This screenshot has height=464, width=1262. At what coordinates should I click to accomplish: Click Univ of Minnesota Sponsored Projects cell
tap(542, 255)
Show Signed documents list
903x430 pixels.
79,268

| Set exercise |
Rewrite the records above as a JSON list of strings, one string per line and no blank lines.

| Result below |
[
  "This screenshot has height=464, width=1262. At what coordinates should I click to accomplish: Click Univ of Minnesota Sponsored Projects cell",
  "tap(542, 255)",
  "Show Signed documents list",
  "903x430 pixels.",
  "79,268"
]